**Goal of the exercise:** Could you give again exactly, and only, the lines from the one holding "You are a GUI" through the end of the data, both ends included, with pictures left out?

**Input data:**
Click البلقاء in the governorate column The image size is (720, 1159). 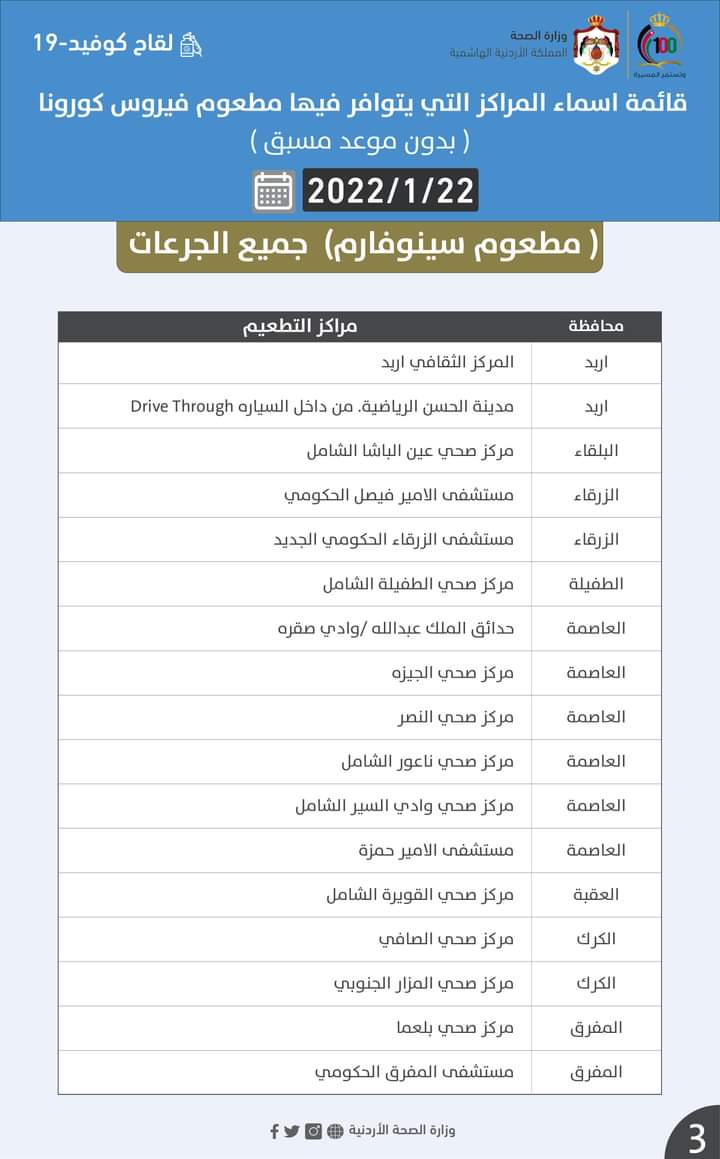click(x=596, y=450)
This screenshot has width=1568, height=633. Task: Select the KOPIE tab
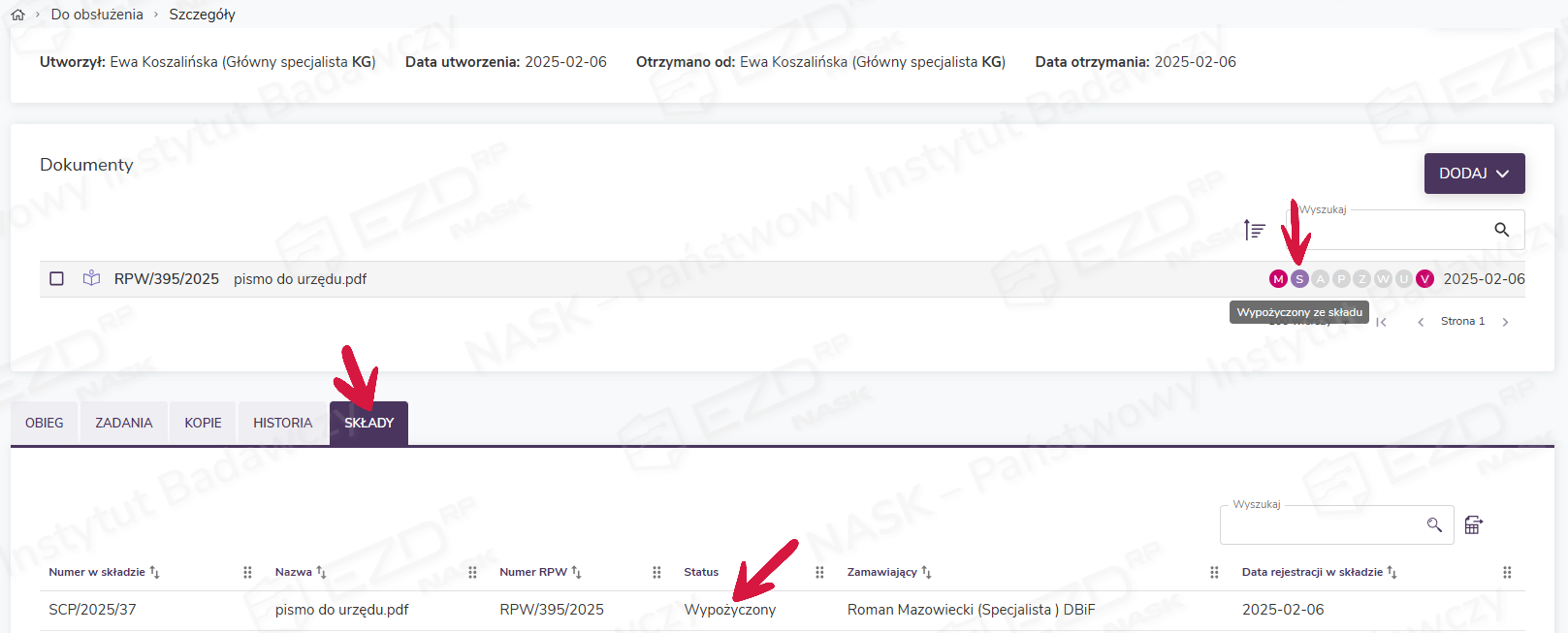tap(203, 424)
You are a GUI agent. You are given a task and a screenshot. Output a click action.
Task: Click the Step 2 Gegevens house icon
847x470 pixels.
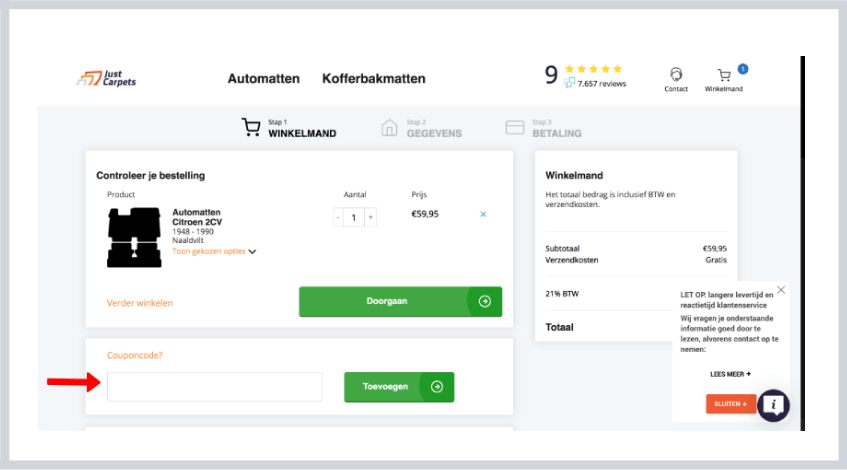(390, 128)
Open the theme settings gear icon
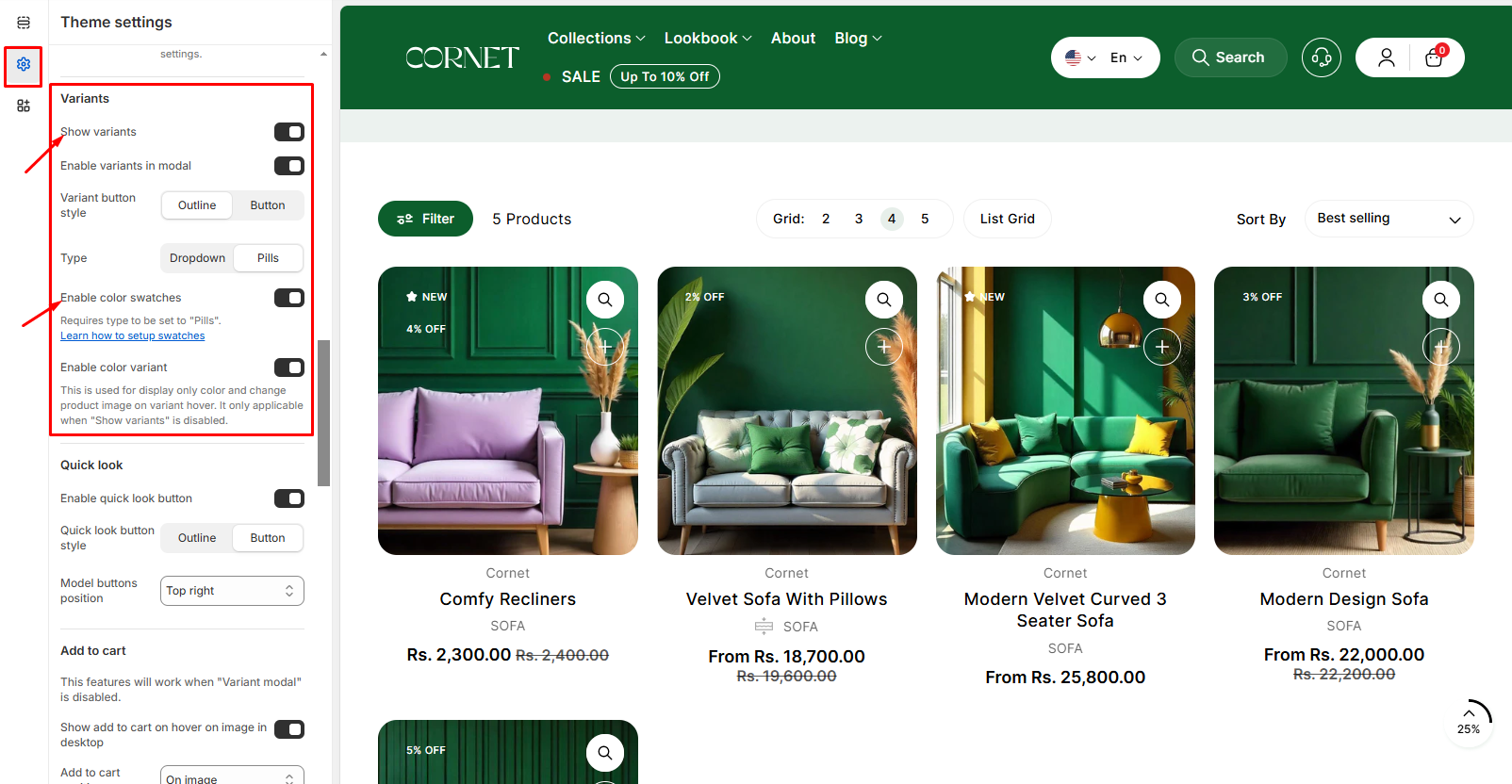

**Expected answer:**
You are a GUI agent. You are given a task and a screenshot. Output a click action.
Task: Click the Step 2 Gegevens house icon
847x470 pixels.
(390, 128)
Open the theme settings gear icon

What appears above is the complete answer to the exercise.